> [Action item]: Nothing should be left out. Transcribe the entries exactly as written.

> [Supplied material]:

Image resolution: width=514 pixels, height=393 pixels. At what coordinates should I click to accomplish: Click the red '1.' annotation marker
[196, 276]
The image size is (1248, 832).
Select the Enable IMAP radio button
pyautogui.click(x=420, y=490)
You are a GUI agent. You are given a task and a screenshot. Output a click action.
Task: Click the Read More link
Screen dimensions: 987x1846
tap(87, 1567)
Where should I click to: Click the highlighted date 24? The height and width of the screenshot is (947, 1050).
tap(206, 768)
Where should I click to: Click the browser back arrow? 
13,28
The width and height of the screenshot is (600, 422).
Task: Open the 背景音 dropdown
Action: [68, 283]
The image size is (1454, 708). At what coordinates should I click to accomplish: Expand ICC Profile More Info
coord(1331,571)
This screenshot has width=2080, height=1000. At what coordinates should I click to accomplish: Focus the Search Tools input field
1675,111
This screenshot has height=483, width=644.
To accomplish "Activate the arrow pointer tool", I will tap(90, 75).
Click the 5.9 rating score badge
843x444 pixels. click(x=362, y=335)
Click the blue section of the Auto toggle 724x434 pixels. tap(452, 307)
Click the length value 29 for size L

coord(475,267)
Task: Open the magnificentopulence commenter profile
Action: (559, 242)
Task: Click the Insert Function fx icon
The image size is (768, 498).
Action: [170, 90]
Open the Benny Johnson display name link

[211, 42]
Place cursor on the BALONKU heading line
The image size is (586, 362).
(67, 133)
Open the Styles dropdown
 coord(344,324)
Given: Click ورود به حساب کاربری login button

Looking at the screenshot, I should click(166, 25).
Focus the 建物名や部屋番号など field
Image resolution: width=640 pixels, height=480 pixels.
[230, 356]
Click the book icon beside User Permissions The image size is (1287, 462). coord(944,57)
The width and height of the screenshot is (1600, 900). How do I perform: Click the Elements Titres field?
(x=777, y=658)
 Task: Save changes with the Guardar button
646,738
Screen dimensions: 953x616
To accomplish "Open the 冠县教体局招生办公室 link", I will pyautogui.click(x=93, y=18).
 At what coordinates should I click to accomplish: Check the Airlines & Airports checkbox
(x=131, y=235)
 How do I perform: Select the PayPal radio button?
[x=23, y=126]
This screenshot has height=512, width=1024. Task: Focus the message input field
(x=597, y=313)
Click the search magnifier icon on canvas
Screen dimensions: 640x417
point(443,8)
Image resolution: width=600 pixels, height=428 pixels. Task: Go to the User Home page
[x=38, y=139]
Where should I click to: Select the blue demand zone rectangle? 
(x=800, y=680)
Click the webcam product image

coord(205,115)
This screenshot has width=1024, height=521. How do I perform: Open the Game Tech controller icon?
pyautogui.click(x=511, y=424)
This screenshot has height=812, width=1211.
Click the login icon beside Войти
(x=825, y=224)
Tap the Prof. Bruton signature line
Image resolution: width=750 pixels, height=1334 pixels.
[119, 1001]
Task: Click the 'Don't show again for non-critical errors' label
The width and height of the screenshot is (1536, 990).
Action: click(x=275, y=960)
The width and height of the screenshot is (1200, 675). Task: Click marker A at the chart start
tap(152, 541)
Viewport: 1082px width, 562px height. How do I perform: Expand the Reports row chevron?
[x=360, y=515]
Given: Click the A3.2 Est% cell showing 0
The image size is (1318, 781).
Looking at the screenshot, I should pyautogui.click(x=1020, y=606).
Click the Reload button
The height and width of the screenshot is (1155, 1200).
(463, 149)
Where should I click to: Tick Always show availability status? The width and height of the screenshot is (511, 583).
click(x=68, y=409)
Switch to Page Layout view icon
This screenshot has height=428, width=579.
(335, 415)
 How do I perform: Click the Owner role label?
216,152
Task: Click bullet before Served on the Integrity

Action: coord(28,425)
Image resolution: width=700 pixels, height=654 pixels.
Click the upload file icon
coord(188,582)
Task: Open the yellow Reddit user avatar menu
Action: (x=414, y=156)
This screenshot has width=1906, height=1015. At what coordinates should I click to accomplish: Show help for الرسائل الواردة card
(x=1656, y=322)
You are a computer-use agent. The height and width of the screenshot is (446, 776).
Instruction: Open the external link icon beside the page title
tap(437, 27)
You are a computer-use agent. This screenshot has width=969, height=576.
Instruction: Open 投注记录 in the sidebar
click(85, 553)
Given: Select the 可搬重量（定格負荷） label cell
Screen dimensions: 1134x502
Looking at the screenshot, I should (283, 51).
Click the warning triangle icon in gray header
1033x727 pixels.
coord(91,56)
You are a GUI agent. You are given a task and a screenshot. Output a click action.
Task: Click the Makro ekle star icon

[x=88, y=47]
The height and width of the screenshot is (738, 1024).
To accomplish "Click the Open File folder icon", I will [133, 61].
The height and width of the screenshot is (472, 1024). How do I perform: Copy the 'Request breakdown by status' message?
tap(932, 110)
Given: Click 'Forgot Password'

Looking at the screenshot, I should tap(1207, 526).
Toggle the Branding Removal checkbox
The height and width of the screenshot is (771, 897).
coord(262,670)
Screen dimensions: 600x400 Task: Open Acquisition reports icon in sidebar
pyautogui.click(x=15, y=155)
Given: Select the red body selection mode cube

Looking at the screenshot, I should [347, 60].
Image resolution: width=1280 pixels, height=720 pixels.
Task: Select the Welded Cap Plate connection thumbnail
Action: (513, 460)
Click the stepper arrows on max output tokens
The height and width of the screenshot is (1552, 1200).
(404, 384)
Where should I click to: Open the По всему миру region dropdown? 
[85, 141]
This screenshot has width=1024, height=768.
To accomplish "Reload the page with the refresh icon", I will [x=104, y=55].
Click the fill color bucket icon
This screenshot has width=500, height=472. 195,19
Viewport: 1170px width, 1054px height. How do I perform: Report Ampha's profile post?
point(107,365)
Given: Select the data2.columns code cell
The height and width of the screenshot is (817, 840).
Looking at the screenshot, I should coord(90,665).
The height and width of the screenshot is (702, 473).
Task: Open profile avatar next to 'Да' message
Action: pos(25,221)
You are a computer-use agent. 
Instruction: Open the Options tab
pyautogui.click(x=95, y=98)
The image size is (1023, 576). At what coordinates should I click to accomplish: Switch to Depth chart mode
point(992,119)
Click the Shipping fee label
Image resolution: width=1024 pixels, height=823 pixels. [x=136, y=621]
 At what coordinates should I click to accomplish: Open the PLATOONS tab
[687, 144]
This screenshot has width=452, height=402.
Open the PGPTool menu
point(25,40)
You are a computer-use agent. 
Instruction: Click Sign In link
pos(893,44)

> [Your solution]:
Image resolution: width=514 pixels, height=393 pixels. At what coordinates should I click to accomplish: Click the red '1.' annotation marker
[196, 276]
The image size is (1248, 832).
Select the Enable IMAP radio button
pyautogui.click(x=420, y=490)
You are a GUI agent. You are given a task and a screenshot. Output a click action.
Task: Click the Read More link
Screen dimensions: 987x1846
tap(87, 1567)
Where should I click to: Click the highlighted date 24? The height and width of the screenshot is (947, 1050).
tap(206, 768)
Where should I click to: Click the browser back arrow? 
13,28
The width and height of the screenshot is (600, 422).
Task: Open the 背景音 dropdown
Action: [68, 283]
The image size is (1454, 708). At what coordinates should I click to accomplish: Expand ICC Profile More Info
coord(1331,571)
This screenshot has width=2080, height=1000. At what coordinates should I click to accomplish: Focus the Search Tools input field
1675,111
This screenshot has height=483, width=644.
To accomplish "Activate the arrow pointer tool", I will tap(90, 75).
Click the 5.9 rating score badge
843x444 pixels. click(x=362, y=335)
Click the blue section of the Auto toggle 724x434 pixels. tap(452, 307)
Click the length value 29 for size L

coord(475,267)
Task: Open the magnificentopulence commenter profile
Action: (559, 242)
Task: Click the Insert Function fx icon
The image size is (768, 498).
Action: [170, 90]
Open the Benny Johnson display name link

[211, 42]
Place cursor on the BALONKU heading line
The image size is (586, 362).
(67, 133)
Open the Styles dropdown
 coord(344,324)
Given: Click ورود به حساب کاربری login button

Looking at the screenshot, I should click(166, 25).
Focus the 建物名や部屋番号など field
Image resolution: width=640 pixels, height=480 pixels.
[230, 356]
Click the book icon beside User Permissions The image size is (1287, 462). coord(944,57)
The width and height of the screenshot is (1600, 900). How do I perform: Click the Elements Titres field?
(x=777, y=658)
 Task: Save changes with the Guardar button
646,738
Screen dimensions: 953x616
To accomplish "Open the 冠县教体局招生办公室 link", I will pyautogui.click(x=93, y=18).
 At what coordinates should I click to accomplish: Check the Airlines & Airports checkbox
(x=131, y=235)
 How do I perform: Select the PayPal radio button?
[x=23, y=126]
This screenshot has height=512, width=1024. Task: Focus the message input field
(x=597, y=313)
Click the search magnifier icon on canvas
Screen dimensions: 640x417
point(443,8)
Image resolution: width=600 pixels, height=428 pixels. Task: Go to the User Home page
[x=38, y=139]
Where should I click to: Select the blue demand zone rectangle? 
(x=800, y=680)
Click the webcam product image

coord(205,115)
This screenshot has width=1024, height=521. How do I perform: Open the Game Tech controller icon?
pyautogui.click(x=511, y=424)
This screenshot has height=812, width=1211.
Click the login icon beside Войти
(x=825, y=224)
Tap the Prof. Bruton signature line
Image resolution: width=750 pixels, height=1334 pixels.
[119, 1001]
Task: Click the 'Don't show again for non-critical errors' label
The width and height of the screenshot is (1536, 990).
Action: click(x=275, y=960)
The width and height of the screenshot is (1200, 675). Task: Click marker A at the chart start
tap(152, 541)
Viewport: 1082px width, 562px height. How do I perform: Expand the Reports row chevron?
[x=360, y=515]
Given: Click the A3.2 Est% cell showing 0
The image size is (1318, 781).
Looking at the screenshot, I should pyautogui.click(x=1020, y=606).
Click the Reload button
The height and width of the screenshot is (1155, 1200).
(463, 149)
Where should I click to: Tick Always show availability status? The width and height of the screenshot is (511, 583).
click(x=68, y=409)
Switch to Page Layout view icon
This screenshot has height=428, width=579.
(335, 415)
 How do I perform: Click the Owner role label?
216,152
Task: Click bullet before Served on the Integrity

Action: coord(28,425)
Image resolution: width=700 pixels, height=654 pixels.
Click the upload file icon
coord(188,582)
Task: Open the yellow Reddit user avatar menu
Action: (x=414, y=156)
This screenshot has width=1906, height=1015. At what coordinates should I click to accomplish: Show help for الرسائل الواردة card
(x=1656, y=322)
You are a computer-use agent. The height and width of the screenshot is (446, 776).
Instruction: Open the external link icon beside the page title
tap(437, 27)
You are a computer-use agent. This screenshot has width=969, height=576.
Instruction: Open 投注记录 in the sidebar
click(85, 553)
Given: Select the 可搬重量（定格負荷） label cell
Screen dimensions: 1134x502
Looking at the screenshot, I should (283, 51).
Click the warning triangle icon in gray header
1033x727 pixels.
coord(91,56)
You are a GUI agent. You are given a task and a screenshot. Output a click action.
Task: Click the Makro ekle star icon

[x=88, y=47]
The height and width of the screenshot is (738, 1024).
To accomplish "Click the Open File folder icon", I will [133, 61].
The height and width of the screenshot is (472, 1024). How do I perform: Copy the 'Request breakdown by status' message?
tap(932, 110)
Given: Click 'Forgot Password'

Looking at the screenshot, I should tap(1207, 526).
Toggle the Branding Removal checkbox
The height and width of the screenshot is (771, 897).
coord(262,670)
Screen dimensions: 600x400 Task: Open Acquisition reports icon in sidebar
pyautogui.click(x=15, y=155)
Given: Select the red body selection mode cube

Looking at the screenshot, I should [347, 60].
Image resolution: width=1280 pixels, height=720 pixels.
Task: Select the Welded Cap Plate connection thumbnail
Action: (513, 460)
Click the stepper arrows on max output tokens
The height and width of the screenshot is (1552, 1200).
(404, 384)
Where should I click to: Open the По всему миру region dropdown? 
[85, 141]
This screenshot has width=1024, height=768.
To accomplish "Reload the page with the refresh icon", I will [x=104, y=55].
Click the fill color bucket icon
This screenshot has width=500, height=472. 195,19
Viewport: 1170px width, 1054px height. How do I perform: Report Ampha's profile post?
point(107,365)
Given: Select the data2.columns code cell
The height and width of the screenshot is (817, 840).
Looking at the screenshot, I should coord(90,665).
The height and width of the screenshot is (702, 473).
Task: Open profile avatar next to 'Да' message
Action: pos(25,221)
You are a computer-use agent. 
Instruction: Open the Options tab
pyautogui.click(x=95, y=98)
The image size is (1023, 576). At what coordinates should I click to accomplish: Switch to Depth chart mode
point(992,119)
Click the Shipping fee label
Image resolution: width=1024 pixels, height=823 pixels. [x=136, y=621]
 At what coordinates should I click to accomplish: Open the PLATOONS tab
[687, 144]
This screenshot has width=452, height=402.
Open the PGPTool menu
point(25,40)
You are a computer-use agent. 
Instruction: Click Sign In link
pos(893,44)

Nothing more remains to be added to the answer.